WORK TO BE COMPLETED
Output nothing but the lines from the one holding "You are a computer-use agent." to the end of the listing. Reproduce them exactly, without the pictures.

[SOURCE MATERIAL — start]

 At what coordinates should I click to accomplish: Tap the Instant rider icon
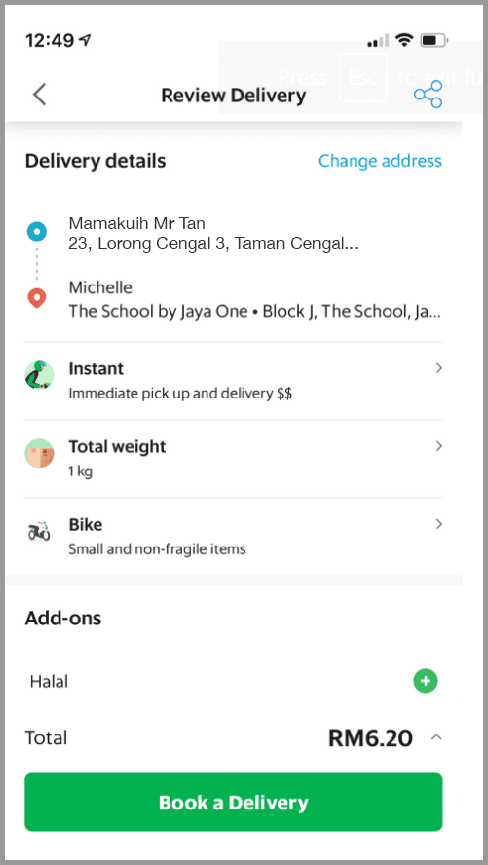pos(39,375)
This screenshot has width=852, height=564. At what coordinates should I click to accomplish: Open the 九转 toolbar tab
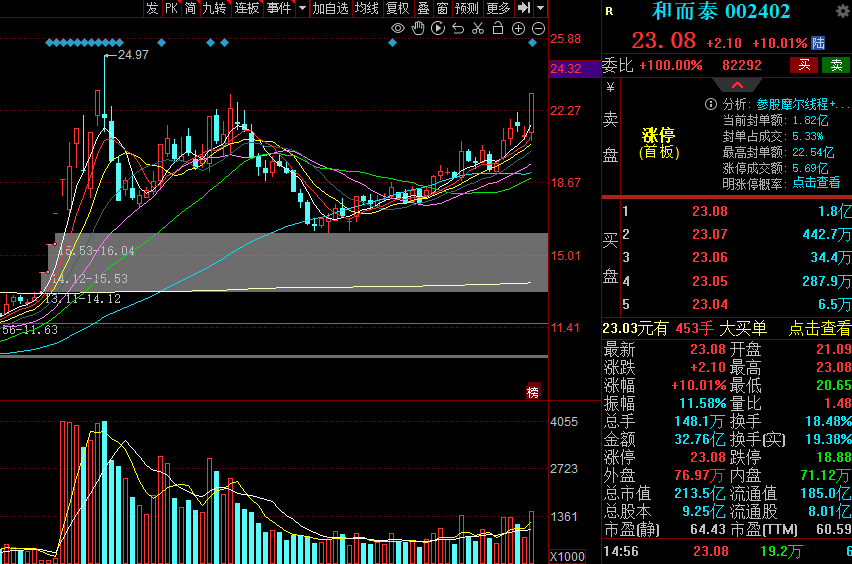tap(214, 8)
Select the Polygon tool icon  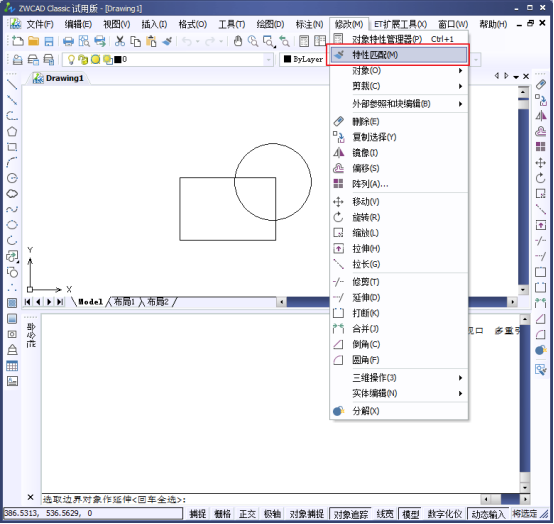(12, 131)
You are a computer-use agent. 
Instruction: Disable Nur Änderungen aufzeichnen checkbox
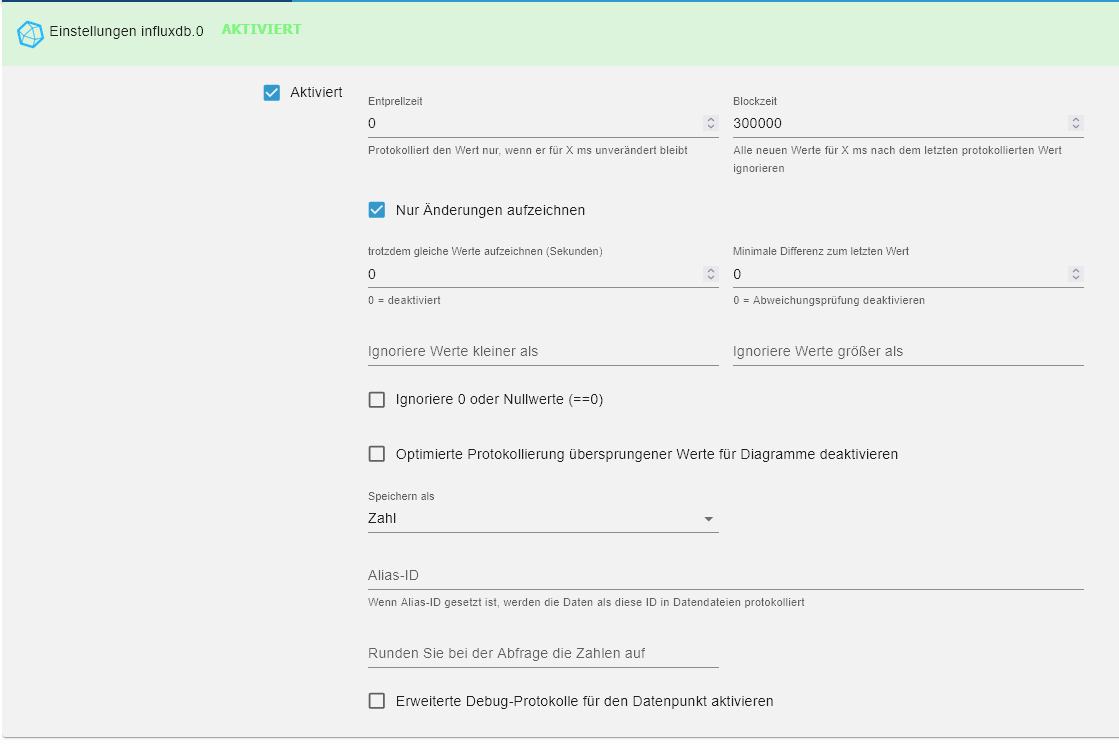377,210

[SOURCE MATERIAL — finish]

WRITTEN RESPONSE
You are a computer-use agent. 
Instruction: Disable Nur Änderungen aufzeichnen checkbox
377,210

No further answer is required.